Indian Pediatr 2011;48: 658

Short Course Antibiotics in Neonatal Sepsis


We have a few comments on the recent article by Saini, et al. [1]. The attempt to investigate the shortest possible duration of antibiotics in probable neonatal sepsis is appreciable as it will lead to decreased economic burden, hospital stay, and adverse effects associated with treatment.

The Table II showing comparison of co-interventions, number of neonates receiving CPAP and number receiving conventional oxygen shows statistically significant difference in the two groups [1]. More invasive procedure can lead to more chances of introduction of fresh sepsis in otherwise culture negative non sepsis children. This could be one of the reasons behind more cases presenting with treatment failure in the group receiving antibiotics for 7 days as more number of children in this group incidentally received CPAP.

The basis of choosing fifteen days as cut off time for following up neonates after completion of antibiotics has not been explained.

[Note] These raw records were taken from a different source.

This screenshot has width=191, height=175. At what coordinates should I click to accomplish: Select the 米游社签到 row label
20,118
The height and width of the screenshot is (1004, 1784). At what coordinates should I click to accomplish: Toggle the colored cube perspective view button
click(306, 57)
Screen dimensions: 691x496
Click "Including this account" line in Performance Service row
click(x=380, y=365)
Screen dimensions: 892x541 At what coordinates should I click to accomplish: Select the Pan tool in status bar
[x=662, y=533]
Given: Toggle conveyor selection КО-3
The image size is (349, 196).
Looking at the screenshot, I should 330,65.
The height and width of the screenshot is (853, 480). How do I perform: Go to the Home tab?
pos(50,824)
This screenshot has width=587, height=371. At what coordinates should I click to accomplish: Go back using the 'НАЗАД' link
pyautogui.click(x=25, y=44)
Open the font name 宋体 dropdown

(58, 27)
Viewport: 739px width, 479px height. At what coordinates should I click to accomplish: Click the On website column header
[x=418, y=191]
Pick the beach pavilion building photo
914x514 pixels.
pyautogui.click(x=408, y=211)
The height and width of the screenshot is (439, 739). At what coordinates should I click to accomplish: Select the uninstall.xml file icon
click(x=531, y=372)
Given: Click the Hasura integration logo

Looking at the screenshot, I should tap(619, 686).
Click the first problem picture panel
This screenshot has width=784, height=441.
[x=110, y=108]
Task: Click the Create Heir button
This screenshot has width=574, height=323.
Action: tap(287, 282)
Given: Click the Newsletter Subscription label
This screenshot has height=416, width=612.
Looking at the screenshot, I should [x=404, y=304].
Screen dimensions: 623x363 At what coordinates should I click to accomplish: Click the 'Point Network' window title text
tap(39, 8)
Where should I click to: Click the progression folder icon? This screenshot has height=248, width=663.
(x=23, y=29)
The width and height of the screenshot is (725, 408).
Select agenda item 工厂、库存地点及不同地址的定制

Sunny Narang and Vipul Gupta
MMIMSR, Mullana, Ambala.

Email: narang_sunny84@yahoo.com

Reference

1. Saini SS, Dutta S, Ray P. Short course versus 7 day course of intravenous antibiotics in probable neonatal septicemia: A pilot open label randomized controlled trial. Indian Pediatr. 2011;48:19-24.

Reply


It may be true that more co-interventions in the 7-day arm have resulted in slightly higher treatment failure rate. However, two facts need to be considered before one prematurely draws conclusions. Firstly, the difference in failure rates between the short-course and the 7-day treatment arms was not statistically significant. This means that the "difference" was likely due to a chance phenomenon and one must not read too much into it. An appropriate sample size may well have thrown up an insignificant difference or significantly higher rates in either of the groups. Secondly, in a randomized controlled trial, all post-randomization events whose distribution is significantly different are either associated with the intervention or are chance phenomena or are biased associations. Thus, differences in co-intervention rates (e.g. CPAP) could be related to the duration of antibiotics per se or chance or related to a performance bias (this being an unblinded trial). Thus, we feel it is premature to make a direct association between a co-intervention that happened to be statistically different and an outcome that showed no significant difference.